Task: Your answer should consist only of the lines below from the one with "Viewport: 600px width, 655px" through the one with "Task: Click the red berry icon in logo", copied exactly.

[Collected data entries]
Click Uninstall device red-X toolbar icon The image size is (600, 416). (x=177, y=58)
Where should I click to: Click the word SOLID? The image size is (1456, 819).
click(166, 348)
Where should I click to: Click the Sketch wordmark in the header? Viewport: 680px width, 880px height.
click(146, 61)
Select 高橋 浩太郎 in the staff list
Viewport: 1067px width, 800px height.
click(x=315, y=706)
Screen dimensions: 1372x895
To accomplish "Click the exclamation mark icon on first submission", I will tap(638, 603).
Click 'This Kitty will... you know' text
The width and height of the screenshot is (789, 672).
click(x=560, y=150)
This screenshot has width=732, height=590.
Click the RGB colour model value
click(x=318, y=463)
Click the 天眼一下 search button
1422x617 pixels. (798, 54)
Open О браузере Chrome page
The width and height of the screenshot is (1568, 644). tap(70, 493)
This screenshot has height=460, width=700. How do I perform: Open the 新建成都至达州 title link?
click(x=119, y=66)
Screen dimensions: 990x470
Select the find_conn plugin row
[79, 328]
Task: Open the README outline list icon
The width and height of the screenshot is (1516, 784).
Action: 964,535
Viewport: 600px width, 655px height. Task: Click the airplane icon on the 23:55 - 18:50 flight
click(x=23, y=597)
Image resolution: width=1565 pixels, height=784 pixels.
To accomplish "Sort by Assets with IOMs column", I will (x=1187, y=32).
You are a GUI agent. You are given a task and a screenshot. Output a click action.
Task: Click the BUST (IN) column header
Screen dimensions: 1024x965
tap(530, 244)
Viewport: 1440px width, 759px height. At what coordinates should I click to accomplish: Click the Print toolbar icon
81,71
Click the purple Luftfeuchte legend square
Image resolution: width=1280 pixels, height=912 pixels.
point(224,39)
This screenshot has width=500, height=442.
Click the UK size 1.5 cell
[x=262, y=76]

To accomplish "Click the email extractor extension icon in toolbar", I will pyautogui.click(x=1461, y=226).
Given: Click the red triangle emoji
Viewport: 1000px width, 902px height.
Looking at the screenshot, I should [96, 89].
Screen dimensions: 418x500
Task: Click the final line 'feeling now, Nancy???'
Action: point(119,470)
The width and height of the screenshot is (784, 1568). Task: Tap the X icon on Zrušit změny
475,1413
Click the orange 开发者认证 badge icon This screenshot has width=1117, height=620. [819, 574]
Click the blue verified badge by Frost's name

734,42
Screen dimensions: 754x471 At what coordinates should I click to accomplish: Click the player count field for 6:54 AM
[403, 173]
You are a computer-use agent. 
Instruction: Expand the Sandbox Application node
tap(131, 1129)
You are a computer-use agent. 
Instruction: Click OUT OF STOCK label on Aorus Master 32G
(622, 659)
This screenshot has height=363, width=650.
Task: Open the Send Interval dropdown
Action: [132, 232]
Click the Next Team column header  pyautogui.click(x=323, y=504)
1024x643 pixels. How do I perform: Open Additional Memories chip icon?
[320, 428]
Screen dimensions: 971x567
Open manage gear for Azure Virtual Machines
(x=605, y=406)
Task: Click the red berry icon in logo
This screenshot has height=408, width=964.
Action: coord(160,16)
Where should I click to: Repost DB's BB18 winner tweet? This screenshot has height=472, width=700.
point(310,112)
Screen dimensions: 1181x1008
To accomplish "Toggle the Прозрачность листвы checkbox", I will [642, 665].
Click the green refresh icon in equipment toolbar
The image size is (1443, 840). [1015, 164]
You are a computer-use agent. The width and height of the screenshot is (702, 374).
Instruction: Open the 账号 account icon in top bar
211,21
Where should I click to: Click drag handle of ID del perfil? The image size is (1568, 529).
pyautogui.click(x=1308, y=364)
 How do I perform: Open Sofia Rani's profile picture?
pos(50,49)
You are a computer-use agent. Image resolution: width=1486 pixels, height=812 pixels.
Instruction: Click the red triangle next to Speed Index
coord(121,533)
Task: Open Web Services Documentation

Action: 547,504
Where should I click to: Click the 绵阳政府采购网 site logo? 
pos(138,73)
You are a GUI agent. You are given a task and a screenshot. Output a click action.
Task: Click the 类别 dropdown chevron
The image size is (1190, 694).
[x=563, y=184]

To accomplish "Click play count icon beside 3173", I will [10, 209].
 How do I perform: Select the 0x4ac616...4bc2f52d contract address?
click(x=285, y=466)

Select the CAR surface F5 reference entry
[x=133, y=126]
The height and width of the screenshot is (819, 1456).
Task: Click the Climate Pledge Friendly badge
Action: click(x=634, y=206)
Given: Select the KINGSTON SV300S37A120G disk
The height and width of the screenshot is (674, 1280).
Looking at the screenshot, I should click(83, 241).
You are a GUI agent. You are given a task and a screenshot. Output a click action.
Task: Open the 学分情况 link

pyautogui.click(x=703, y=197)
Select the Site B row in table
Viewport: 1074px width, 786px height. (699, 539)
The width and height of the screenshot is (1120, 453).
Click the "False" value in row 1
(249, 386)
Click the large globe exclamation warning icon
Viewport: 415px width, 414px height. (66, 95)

Finished task:
Viewport: 600px width, 655px height. Task: Click the airplane icon on the 23:55 - 18:50 flight
click(x=23, y=597)
Image resolution: width=1565 pixels, height=784 pixels.
To accomplish "Sort by Assets with IOMs column", I will (x=1187, y=32).
You are a GUI agent. You are given a task and a screenshot. Output a click action.
Task: Click the BUST (IN) column header
Screen dimensions: 1024x965
tap(530, 244)
Viewport: 1440px width, 759px height. At what coordinates should I click to accomplish: Click the Print toolbar icon
81,71
Click the purple Luftfeuchte legend square
Image resolution: width=1280 pixels, height=912 pixels.
point(224,39)
This screenshot has width=500, height=442.
Click the UK size 1.5 cell
[x=262, y=76]

To accomplish "Click the email extractor extension icon in toolbar", I will pyautogui.click(x=1461, y=226).
Given: Click the red triangle emoji
Viewport: 1000px width, 902px height.
Looking at the screenshot, I should [96, 89].
Screen dimensions: 418x500
Task: Click the final line 'feeling now, Nancy???'
Action: point(119,470)
The width and height of the screenshot is (784, 1568). Task: Tap the X icon on Zrušit změny
475,1413
Click the orange 开发者认证 badge icon This screenshot has width=1117, height=620. [819, 574]
Click the blue verified badge by Frost's name

734,42
Screen dimensions: 754x471 At what coordinates should I click to accomplish: Click the player count field for 6:54 AM
[403, 173]
You are a computer-use agent. 
Instruction: Expand the Sandbox Application node
tap(131, 1129)
You are a computer-use agent. 
Instruction: Click OUT OF STOCK label on Aorus Master 32G
(622, 659)
This screenshot has height=363, width=650.
Task: Open the Send Interval dropdown
Action: [132, 232]
Click the Next Team column header  pyautogui.click(x=323, y=504)
1024x643 pixels. How do I perform: Open Additional Memories chip icon?
[320, 428]
Screen dimensions: 971x567
Open manage gear for Azure Virtual Machines
(x=605, y=406)
Task: Click the red berry icon in logo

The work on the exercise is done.